It is to be understood that both the foregoing general description and the following detailed description are exemplary and explanatory only and are not restrictive of the application.
Drawings
The foregoing and other objects, features and advantages of the application will be apparent from the following more particular descriptions of exemplary embodiments of the application as illustrated in the accompanying drawings wherein like reference numbers generally represent like parts throughout the exemplary embodiments of the application.
Fig. 1 is a schematic view of an application scenario in an embodiment of the present application;
FIG. 2 is a flow chart of a method for detecting abnormal hardware in a graphics processor according to an embodiment of the present application;
FIG. 3 is a schematic diagram of a device for detecting abnormal hardware in a graphics processor according to an embodiment of the present application;
fig. 4 is a schematic structural diagram of an electronic device according to an embodiment of the present application.
Detailed Description
Embodiments of the present application will be described in more detail below with reference to the accompanying drawings. While embodiments of the present application are shown in the drawings, it should be understood that the present application may be embodied in various forms and should not be limited to the embodiments set forth herein. Rather, these embodiments are provided so that this disclosure will be thorough and complete, and will fully convey the scope of the disclosure to those skilled in the art.
The terminology used in the present application is for the purpose of describing particular embodiments only and is not intended to be limiting of the present application. As used in this application and the appended claims, the singular forms "a," "an," and "the" are intended to include the plural forms as well, unless the context clearly indicates otherwise. It should also be understood that the term "and/or" as used herein refers to and encompasses any or all possible combinations of one or more of the associated listed items.
It should be understood that although the terms "first," "second," "third," etc. may be used herein to describe various information, these information should not be limited by these terms. These terms are only used to distinguish one type of information from another. For example, a first message may also be referred to as a second message, and similarly, a second message may also be referred to as a first message, without departing from the scope of the present application. Thus, a feature defining "a first" or "a second" may explicitly or implicitly include one or more such feature. In the description of the present application, the meaning of "a plurality" is two or more, unless explicitly defined otherwise.
In order to facilitate understanding of the technical solution in the embodiments of the present application, the following describes application scenarios in the embodiments of the present application, specifically as follows:
fig. 1 is a schematic diagram of an application scenario in an embodiment of the present application.
As shown in fig. 1, the application scenario includes: the PCI device comprises a host and PCI equipment, wherein the host comprises a CPU (Central processing Unit) of a processor and a DDR (double data rate) of a memory, and a data transmission channel is established between the CPU and the DDR; the PCI device comprises a graphic processor GPU and a video memory GDDR, and likewise, a data transmission channel is established between the GPU and the GDDR, and the GPU and the CPU are connected through a PCI bus.
In the above application scenario, after the GPU and CPU are powered on, the BIOS system of HOST scans the PCI device and matches it with the appropriate driver. After successful matching, HOST and PCI equipment have the function of PCI protocol communication. The GPU provides hardware information such as equipment resources and states to HOST, and the HOST CPU operates and adjusts the working state of the GPU equipment according to the grasped hardware information of the GPU, so that necessary firmware and hardware acceleration tasks are loaded for the GPU.
When one or more hardware processing units in the GPU are put into an inoperable state, not only are the tasks completed blocked, but also the next task cannot be participated, the overall operation capability of the GPU is reduced, and in this case, restarting the GPU is not desirable. Therefore, a mechanism for dynamically detecting whether the hardware processing unit is operating normally is necessary to ensure that the GPU is operating and not restarted.

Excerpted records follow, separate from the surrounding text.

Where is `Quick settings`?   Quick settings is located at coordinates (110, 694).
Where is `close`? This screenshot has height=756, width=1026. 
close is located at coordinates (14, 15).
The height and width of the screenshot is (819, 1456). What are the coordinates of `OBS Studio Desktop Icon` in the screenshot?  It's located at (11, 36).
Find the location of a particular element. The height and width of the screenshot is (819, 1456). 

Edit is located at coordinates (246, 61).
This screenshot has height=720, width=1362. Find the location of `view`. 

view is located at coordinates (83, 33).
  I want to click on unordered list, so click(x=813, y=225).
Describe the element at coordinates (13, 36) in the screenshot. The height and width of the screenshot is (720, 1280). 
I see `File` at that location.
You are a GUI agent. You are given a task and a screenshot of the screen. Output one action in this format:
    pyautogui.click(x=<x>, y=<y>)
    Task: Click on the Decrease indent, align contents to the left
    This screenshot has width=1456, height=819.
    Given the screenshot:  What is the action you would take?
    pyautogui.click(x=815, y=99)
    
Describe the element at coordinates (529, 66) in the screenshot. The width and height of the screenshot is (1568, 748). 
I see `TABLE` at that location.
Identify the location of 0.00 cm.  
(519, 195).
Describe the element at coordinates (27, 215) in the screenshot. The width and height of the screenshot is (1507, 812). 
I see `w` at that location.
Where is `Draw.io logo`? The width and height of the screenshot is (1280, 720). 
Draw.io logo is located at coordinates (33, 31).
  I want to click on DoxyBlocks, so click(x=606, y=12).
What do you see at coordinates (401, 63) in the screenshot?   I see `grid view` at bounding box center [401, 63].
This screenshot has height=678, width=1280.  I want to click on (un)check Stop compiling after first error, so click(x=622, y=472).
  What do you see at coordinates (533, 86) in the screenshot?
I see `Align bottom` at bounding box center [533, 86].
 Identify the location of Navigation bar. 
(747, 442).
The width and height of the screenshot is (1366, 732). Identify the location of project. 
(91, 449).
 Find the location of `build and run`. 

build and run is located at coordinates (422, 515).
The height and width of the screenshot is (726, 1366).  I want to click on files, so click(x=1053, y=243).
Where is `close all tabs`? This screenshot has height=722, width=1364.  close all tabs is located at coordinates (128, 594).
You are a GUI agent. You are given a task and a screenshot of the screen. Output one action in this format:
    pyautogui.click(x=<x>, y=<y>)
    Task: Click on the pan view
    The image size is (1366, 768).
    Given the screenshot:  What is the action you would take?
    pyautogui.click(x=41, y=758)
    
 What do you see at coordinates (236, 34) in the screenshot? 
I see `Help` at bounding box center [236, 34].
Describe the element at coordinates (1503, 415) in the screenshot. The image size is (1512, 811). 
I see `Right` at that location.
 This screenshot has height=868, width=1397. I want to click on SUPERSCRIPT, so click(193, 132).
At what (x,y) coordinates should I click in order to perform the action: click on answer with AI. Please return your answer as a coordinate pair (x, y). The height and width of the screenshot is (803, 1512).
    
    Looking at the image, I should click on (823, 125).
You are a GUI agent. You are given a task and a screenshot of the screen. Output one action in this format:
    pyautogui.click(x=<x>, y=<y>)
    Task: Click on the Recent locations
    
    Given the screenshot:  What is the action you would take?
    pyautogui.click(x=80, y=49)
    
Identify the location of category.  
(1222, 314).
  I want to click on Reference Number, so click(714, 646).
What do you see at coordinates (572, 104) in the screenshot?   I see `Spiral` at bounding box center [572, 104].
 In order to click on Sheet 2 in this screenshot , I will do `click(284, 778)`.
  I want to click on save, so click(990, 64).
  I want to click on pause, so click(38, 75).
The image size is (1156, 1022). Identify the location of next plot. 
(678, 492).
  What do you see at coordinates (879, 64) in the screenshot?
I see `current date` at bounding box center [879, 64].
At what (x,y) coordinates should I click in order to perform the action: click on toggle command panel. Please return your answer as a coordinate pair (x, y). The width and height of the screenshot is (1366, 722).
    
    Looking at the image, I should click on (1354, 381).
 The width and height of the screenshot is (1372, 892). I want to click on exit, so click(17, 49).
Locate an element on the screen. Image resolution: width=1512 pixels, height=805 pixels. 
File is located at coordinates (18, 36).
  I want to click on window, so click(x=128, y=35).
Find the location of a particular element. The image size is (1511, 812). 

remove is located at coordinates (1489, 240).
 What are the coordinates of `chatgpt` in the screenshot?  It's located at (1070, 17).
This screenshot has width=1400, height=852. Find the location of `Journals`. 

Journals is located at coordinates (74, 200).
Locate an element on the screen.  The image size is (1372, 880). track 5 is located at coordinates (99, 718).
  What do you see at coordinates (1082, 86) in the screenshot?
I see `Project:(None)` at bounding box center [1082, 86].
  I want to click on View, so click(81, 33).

Aiming at the technical problems, the embodiment of the application provides a method for detecting abnormal hardware in a graphics processor.
FIG. 2 is a flow chart of a method for detecting abnormal hardware in a graphics processor according to an embodiment of the present application.
As shown in fig. 2, a method for detecting abnormal hardware in a graphics processor according to an embodiment of the present application includes:
201. when the graphics processor is powered up, the graphics processor is initialized.
In the embodiment of the application, when the graphics processor is powered on, the GPU is initialized, all hardware processing units are initialized, and related hardware devices are initialized. And updating the state of the GPU to HOST by the GPU after the initialization is completed, and accessing the state of the GPU by HOST through a PCI bus. The GPU with successful initialization updates the GPU state to ACTIVE (1) in a data structure describing the state of the GPU, and the initialization failure is UNACTIVE (0).
Optionally, the graphics processor further includes a timer, where the timer is used to set a period duration of the hardware processing unit in the graphics processor for periodic detection, and when the graphics processor is powered on, the timer is initialized, and when the periodic detection starts in step 202, the timer resets the timing of the timer to zero, and is specially used for timing during the periodic detection from the new start.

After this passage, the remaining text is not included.